Study design, source population and study participants
A facility based prospective cohort study design was employed. All pregnant women visiting Karamara hospital for delivery services were our source population. Two groups of study participants were involved namely: exposed; those parturients with FGM and unexposed; those parturients who didn’t have FGM. Women were not included if they were appointed for elective caesarean section, if they were arriving in the second stage of labour, if they were not in the gestational age of 37–42 and if they did not consent to participate. Parturients with foetal mal-presentation were also excluded.
Sample size and sampling technique
The required sample size was calculated by using Epi info Version 7 software. We estimated the proportion of having prolonged 2nd stage labour to be 8.6 and 21.6% among parturients without and with FGM, respectively . With an additional assumption of 95% confidence level, 80% power and 10% non-response rate in our estimate, a total sample of 292 was needed (146 parturients in each group). The study subjects were identified by using consecutive sampling technique. Until the computed sample reached, all women who came to the hospital for delivery and who were volunteer to participate in the study were recruited as study participants.
Data collection and quality control
Structured interviewer guided questionnaires and observational checklists were employed as data collection tools (Additional file 1). The questionnaire consisted of questions about women’s socio-demographic characteristics and obstetric and medical histories while the observational checklist was used for clinical examination and to collect information on the type of birth complication a women had. The questionnaire was first designed in English based on information from different publications developed for similar purpose [13, 21,22,23]. Then, the questionnaire was translated to Somali (the local language of the study area) (Additional file 2). Similarly, the checklist was developed by adopting the WHO FGM classification system to identify and categorize women’s status of FGM and the type of FGM she had .
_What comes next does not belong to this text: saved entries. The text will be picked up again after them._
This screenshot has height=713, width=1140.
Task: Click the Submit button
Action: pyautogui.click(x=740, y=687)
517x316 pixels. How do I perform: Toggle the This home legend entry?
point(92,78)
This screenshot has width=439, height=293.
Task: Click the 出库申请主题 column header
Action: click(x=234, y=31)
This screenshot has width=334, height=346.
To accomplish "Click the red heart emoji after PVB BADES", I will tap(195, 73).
Pre-testing of the translated questionnaire was done on 5% of the total sample size in Degehabur hospital, which is located in Degehabur town, 153 Km northwest of Jijiga. It shares similar geographic, economic, cultural and socio-demographic characteristics with Jijiga town. During pre-testing the questionnaire was assessed for its clarity, understandability, length and completeness.
We recruited eight trained, diploma graduated midwives as data collectors and two BSc midwives for supervision, who participated throughout the data collection time. Information concerning the socio-demographic and economic characteristics, reproductive and medical histories of the study participants was collected through the pre-tested interviewer administered questionnaire. An antepartum examination of the external genitalia was performed by the data collectors to determine if the participating women had had FGM or not. Women’s FGM status was classified according to the WHO classification system. The women’s nutritional status was measured by using Mid-Upper Arm Circumference (MUAC) tape. Then, they were followed up until delivery. Details of delivery and data on adverse obstetric outcome were collected at the end of delivery by using the observational checklist. A woman was defined as having a birth complication if it is reported by the birth attendants.
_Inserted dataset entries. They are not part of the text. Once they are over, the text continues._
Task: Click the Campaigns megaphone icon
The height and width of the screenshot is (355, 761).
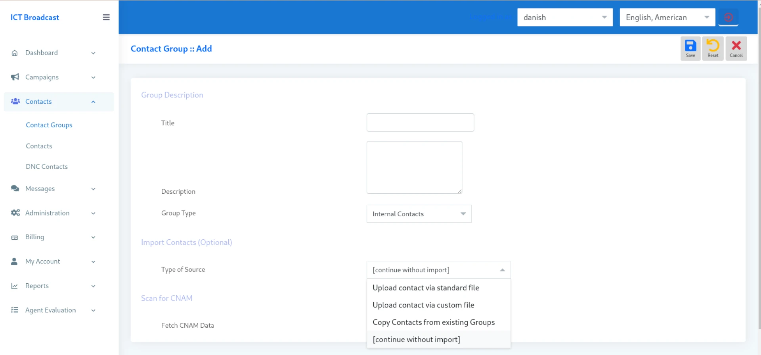Action: (x=15, y=77)
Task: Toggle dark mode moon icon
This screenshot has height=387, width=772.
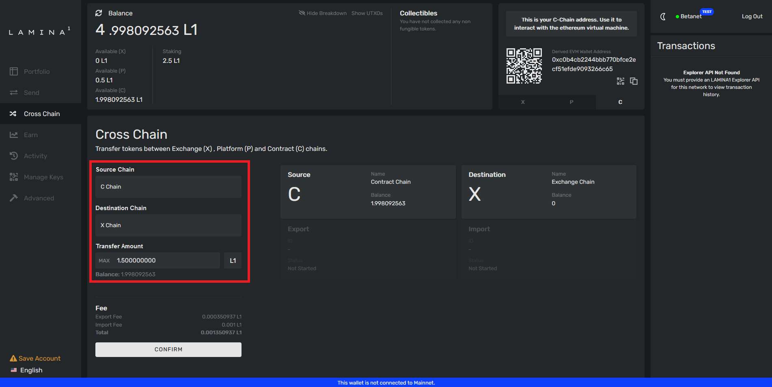Action: pyautogui.click(x=663, y=17)
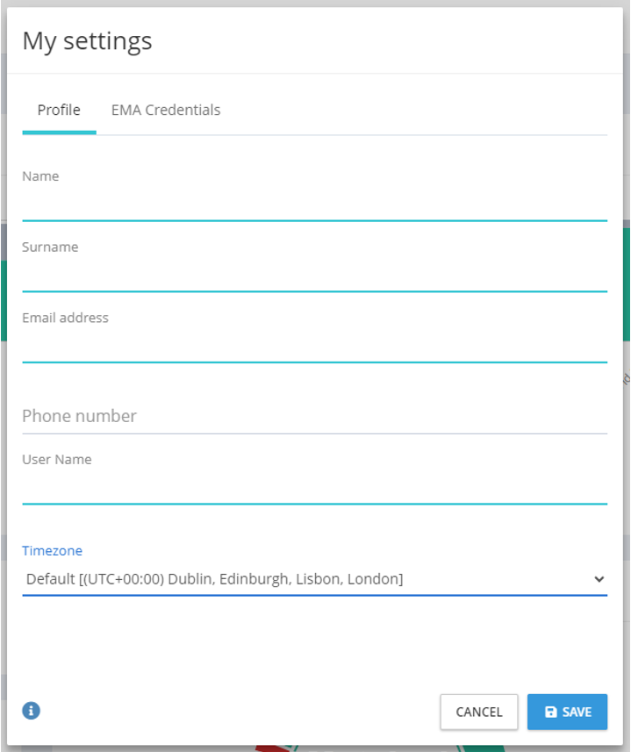Click the blue info icon
Viewport: 631px width, 752px height.
pyautogui.click(x=32, y=711)
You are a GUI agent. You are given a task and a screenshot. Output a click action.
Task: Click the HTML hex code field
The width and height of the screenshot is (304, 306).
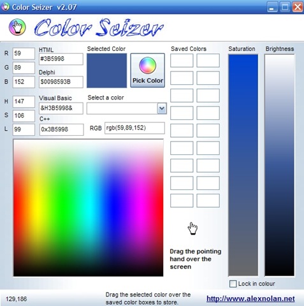pyautogui.click(x=61, y=59)
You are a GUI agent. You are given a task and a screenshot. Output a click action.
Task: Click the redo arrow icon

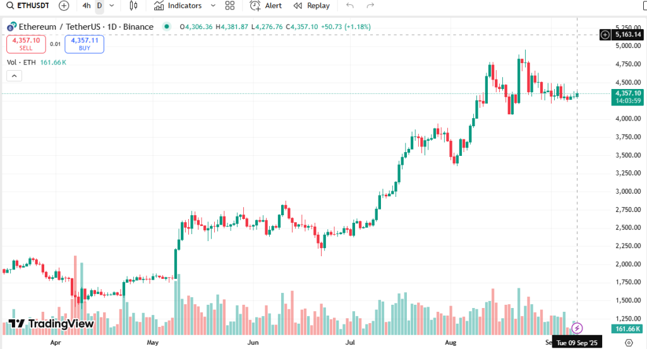[x=370, y=6]
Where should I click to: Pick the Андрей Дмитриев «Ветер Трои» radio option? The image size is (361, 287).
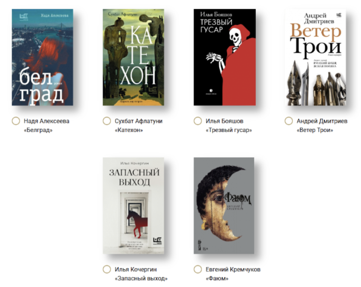pos(288,121)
Birth complications such as prolonged 2nd stage of labour, outlet obstruction, perineal tear, postpartum blood loss, emergency caesarean section, appearance pulse grimace activity and respiration (APGAR) score and stillbirth were the main outcome of the study. The independent variables included in the data analysis were FGM, age, religion, ethnicity, income, educational status, occupation, residency, marital status, travel distance, adverse obstetric history, parity, gravidity, antenatal care (ANC) visit, existing illness during admission, height, nutritional status (MUAC), birth weight, plan for pregnancy, life-style/personal habits during pregnancy.
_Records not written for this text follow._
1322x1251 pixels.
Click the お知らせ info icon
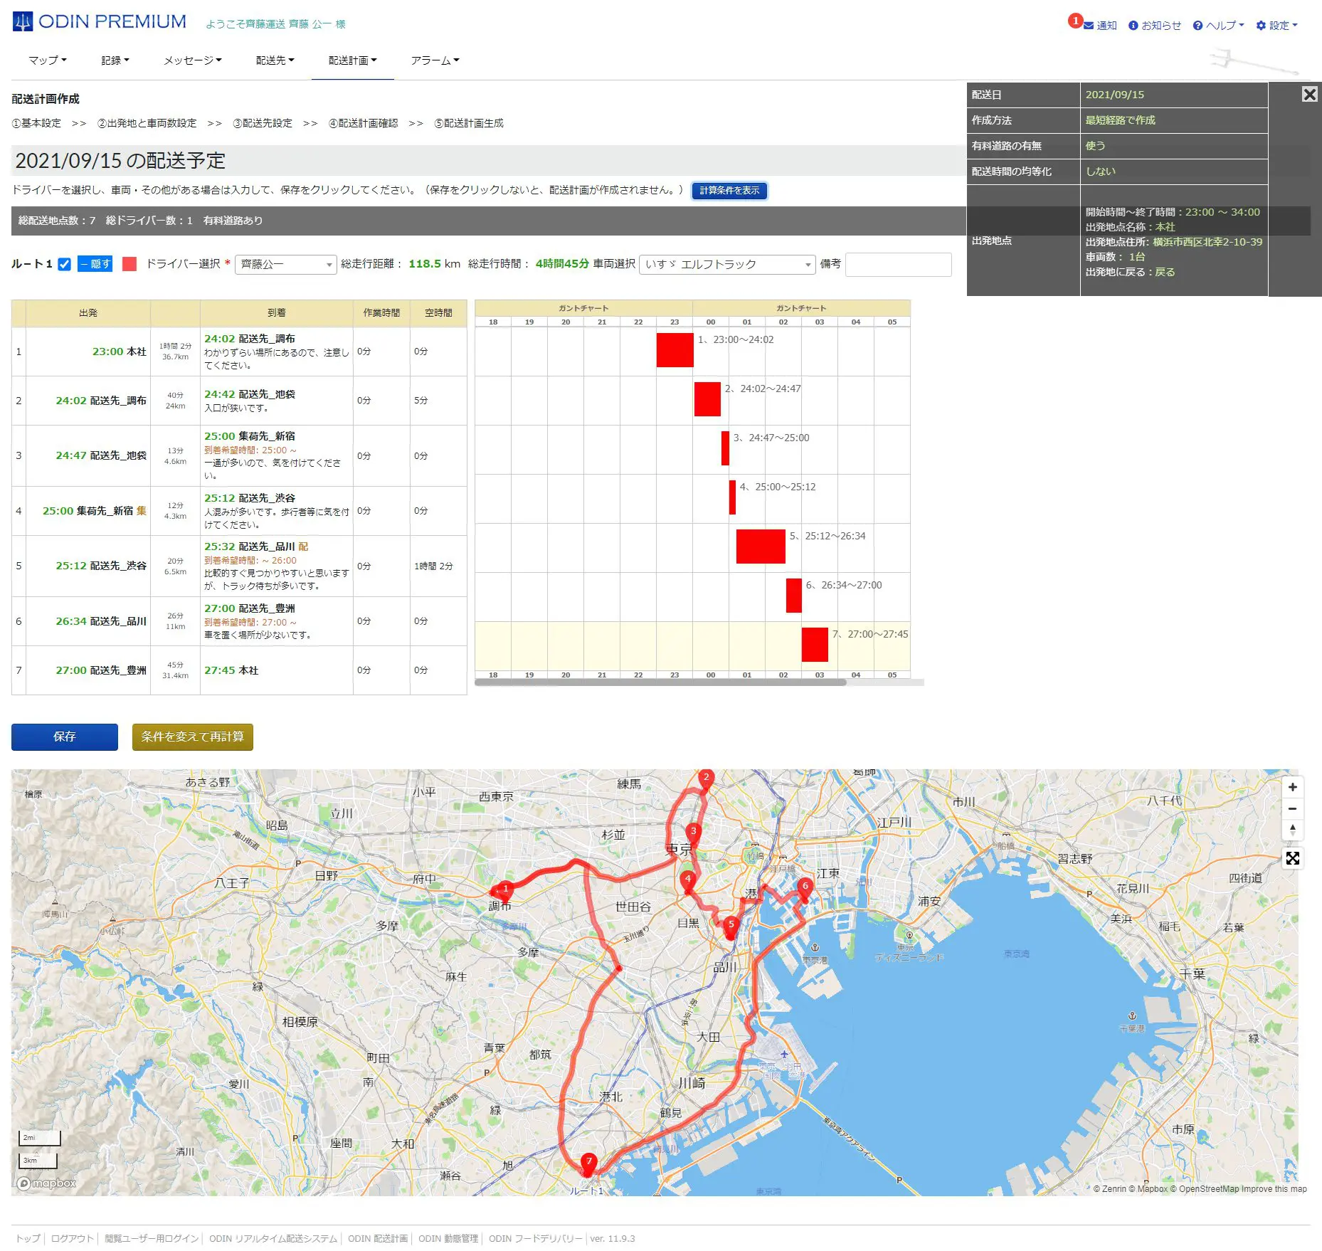1133,26
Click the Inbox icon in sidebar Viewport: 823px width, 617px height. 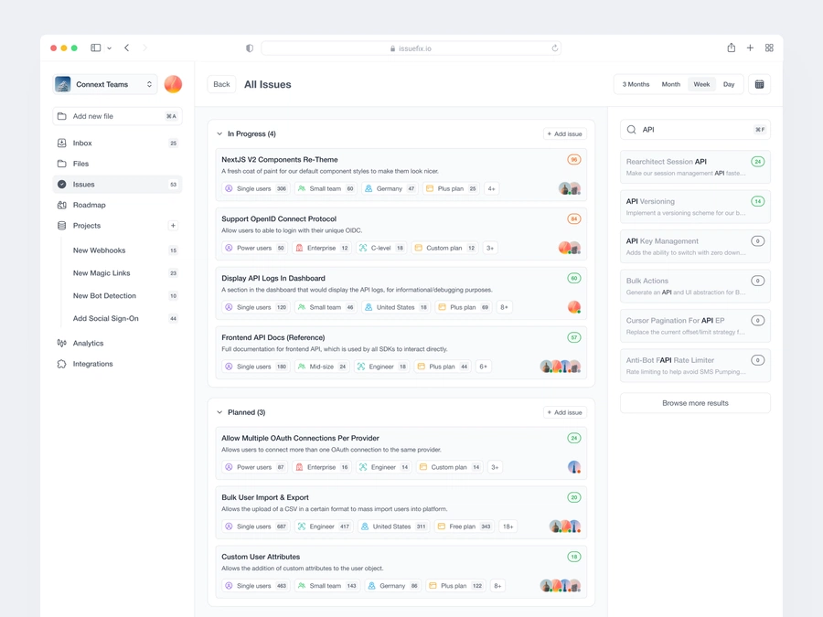click(62, 144)
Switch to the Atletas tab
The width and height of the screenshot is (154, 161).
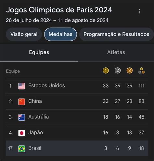click(116, 52)
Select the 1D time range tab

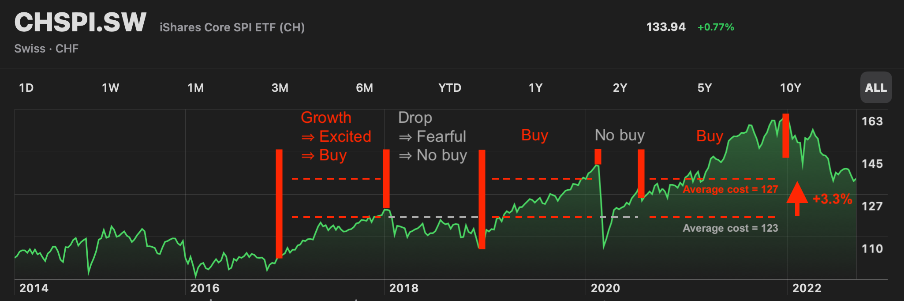point(26,88)
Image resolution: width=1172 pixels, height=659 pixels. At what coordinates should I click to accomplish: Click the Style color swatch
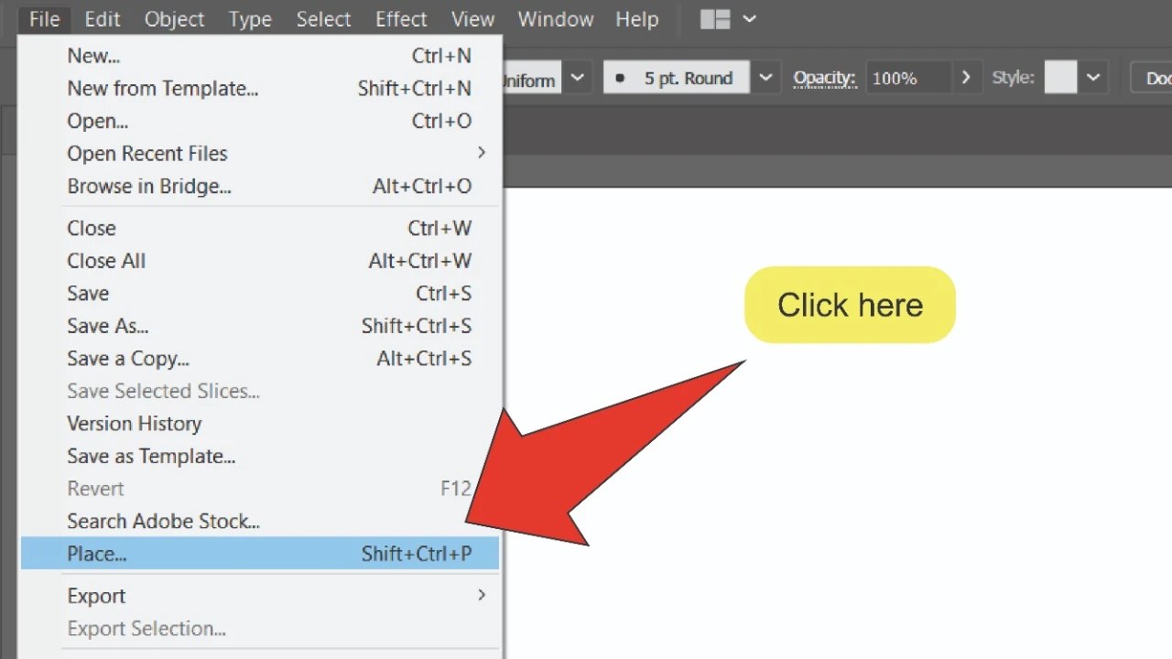point(1060,78)
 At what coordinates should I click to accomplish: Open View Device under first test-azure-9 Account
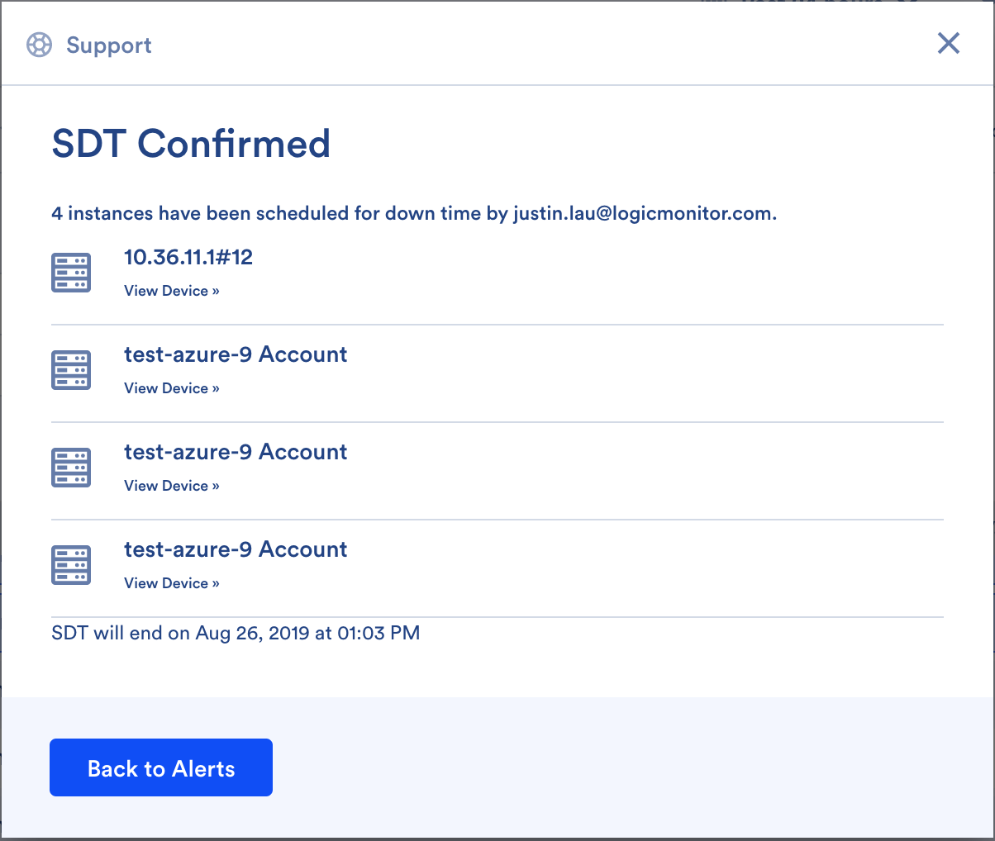pyautogui.click(x=172, y=388)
Data processing and analysis
After data collection, each questionnaire was checked for completeness, inconsistencies, cleaned then coded and entered in to SPSS for windows version 16.0. SPSS version 16.0 and STATA version 11 were used for data analysis. Descriptive statistics like frequency tables, graphs and descriptive summaries were carried out to describe the study variables. The differences in the proportion of the characteristics of women with and without FGM were compared using chi-square test. Bivariate analysis was done to test the association between the independent and the outcome variables. A P-value of < 0.25 was used to select candidates for the multivariate analysis. Then, to control the confounding effect of other variables and to determine independent predictors of birth complication, multivariable log-binomial regression analysis was carried out by taking significant variables in the bivariate analysis. The risks of independent variables on adverse birth outcome were assessed using the risk ratio as the measure of effect. Estimates, together with corresponding 95% confidence interval of the estimates were computed. Statistical significance was declared at P < 0.05.
The study sample consisted of 281 parturients, of which 142 with FGM and 139 without FGM (Table 1). The mean age was 25.4 years (SD 5.69) and 26.1 years (SD 4.86) among parturients with and without FGM respectively. A significantly high proportion of Muslim (88.7% versus 59%, P < 0.001) and Somali (72.5% versus 40.3%, p = < 0.001) women were found in the exposed group, compared to the non-exposed group. The majority of the study participants were housewife, had no formal education and were urban residents in both groups. Women of the Somali ethnic group had a higher frequency of FGM (72.5%) followed by those of the Oromo (13.4%) and Amara (9.2%). Among women with FGM, 26.2, 31.7, and 42.1% had type I, type II and type III FGM respectively (Fig. 1).
Past obstetric history of the study participants
There was a statistically significant difference in the distribution of parity between the two groups (p = < 0.001) (Table 2). Nulliparous was observed more in the exposed (52.8%) than in non-exposed (30.2%). The highest proportion (62.6%) in the non-exposed groups had parity of 1–3 compared to the exposed group (39.4%). With regards to the distribution of respondents’ gravidity, the mutilated mothers had a higher mean gravidity compared to the non-mutilated (1.91 ± 0.71 versus 1.71 ± 0.82). In the non-exposed group, primigravid had the largest proportion of the study participants (47.5%), whereas in the exposed group, multigravida had the largest proportion (66.2%). A slightly higher proportion of women in the exposed group (9.2%) had a history of stillbirth than that of non-exposed (5%). There was however, no significant difference in both groups in terms of the respondents history of abortion (P = 0.133) and stillbirth (P = 0.505).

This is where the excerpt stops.